### Exercise
From the entries below, copy every line that has the word "beside".

### Records for processing
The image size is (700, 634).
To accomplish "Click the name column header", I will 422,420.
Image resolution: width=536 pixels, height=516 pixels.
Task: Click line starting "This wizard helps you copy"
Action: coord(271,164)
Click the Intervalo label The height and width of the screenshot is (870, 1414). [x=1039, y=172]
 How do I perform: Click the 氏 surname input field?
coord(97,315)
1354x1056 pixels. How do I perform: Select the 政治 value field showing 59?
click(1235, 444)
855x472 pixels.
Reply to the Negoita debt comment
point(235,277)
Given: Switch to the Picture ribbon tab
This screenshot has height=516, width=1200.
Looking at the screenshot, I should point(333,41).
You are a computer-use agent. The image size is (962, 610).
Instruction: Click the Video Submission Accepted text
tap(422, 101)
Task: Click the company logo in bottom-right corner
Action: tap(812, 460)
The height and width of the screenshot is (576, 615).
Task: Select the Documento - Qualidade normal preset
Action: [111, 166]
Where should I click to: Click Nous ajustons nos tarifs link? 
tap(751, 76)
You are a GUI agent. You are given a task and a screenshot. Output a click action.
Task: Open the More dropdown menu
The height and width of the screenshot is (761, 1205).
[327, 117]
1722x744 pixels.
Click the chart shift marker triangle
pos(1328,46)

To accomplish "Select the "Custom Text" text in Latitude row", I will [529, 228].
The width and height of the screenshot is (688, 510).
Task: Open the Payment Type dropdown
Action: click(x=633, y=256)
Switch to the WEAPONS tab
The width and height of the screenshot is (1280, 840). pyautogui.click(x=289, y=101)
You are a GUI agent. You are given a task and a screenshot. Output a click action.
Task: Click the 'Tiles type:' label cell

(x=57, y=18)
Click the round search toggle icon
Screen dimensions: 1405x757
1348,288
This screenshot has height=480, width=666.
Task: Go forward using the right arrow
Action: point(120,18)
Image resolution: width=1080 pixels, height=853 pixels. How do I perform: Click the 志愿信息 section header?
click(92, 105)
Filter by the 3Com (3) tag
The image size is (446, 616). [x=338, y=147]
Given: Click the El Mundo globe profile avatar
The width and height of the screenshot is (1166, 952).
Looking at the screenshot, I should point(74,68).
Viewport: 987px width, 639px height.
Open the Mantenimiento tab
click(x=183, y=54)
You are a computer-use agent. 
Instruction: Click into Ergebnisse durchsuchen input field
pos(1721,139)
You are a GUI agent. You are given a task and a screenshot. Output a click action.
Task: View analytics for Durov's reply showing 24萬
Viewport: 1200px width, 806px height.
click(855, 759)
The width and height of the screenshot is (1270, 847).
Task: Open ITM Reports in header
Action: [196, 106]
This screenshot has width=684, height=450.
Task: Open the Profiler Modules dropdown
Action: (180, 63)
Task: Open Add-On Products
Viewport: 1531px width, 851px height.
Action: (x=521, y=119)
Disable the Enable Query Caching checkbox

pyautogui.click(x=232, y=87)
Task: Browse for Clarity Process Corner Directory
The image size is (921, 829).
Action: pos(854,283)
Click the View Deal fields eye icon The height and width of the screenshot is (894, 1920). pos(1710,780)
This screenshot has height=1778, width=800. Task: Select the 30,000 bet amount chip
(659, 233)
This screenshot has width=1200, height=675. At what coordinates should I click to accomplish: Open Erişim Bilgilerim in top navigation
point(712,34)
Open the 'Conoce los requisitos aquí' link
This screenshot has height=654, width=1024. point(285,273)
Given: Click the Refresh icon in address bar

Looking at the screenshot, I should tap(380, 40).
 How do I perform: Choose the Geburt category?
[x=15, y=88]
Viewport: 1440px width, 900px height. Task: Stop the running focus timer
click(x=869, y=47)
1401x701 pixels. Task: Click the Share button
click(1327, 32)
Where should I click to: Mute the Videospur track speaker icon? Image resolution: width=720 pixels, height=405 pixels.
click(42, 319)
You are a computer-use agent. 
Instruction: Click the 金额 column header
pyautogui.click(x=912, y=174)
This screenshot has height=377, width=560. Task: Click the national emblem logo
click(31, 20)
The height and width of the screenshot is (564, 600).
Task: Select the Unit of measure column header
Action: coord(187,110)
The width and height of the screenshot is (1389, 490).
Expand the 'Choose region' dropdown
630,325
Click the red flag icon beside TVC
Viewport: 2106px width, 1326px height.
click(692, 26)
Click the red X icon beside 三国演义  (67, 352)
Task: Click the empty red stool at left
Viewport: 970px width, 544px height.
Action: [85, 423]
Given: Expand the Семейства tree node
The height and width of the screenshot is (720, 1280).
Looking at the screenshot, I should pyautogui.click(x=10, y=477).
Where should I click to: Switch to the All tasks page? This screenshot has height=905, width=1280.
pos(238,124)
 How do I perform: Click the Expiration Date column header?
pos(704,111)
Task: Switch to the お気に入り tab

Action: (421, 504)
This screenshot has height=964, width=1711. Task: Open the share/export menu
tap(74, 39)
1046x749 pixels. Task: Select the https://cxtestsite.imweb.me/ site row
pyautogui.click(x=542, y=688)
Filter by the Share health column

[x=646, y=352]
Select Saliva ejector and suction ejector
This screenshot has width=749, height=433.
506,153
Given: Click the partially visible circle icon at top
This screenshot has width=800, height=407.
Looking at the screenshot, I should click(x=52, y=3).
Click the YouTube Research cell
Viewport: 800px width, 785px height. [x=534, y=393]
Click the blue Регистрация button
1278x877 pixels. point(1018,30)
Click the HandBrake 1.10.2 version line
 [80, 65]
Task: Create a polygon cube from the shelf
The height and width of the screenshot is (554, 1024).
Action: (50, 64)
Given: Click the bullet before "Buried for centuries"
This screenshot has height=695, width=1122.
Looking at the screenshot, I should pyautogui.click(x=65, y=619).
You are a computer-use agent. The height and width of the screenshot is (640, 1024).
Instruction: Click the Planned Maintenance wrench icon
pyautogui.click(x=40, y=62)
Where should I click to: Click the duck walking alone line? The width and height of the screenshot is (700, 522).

### Your solution
Click the red flag icon beside TVC
Click the red X icon beside 三国演义  (67, 352)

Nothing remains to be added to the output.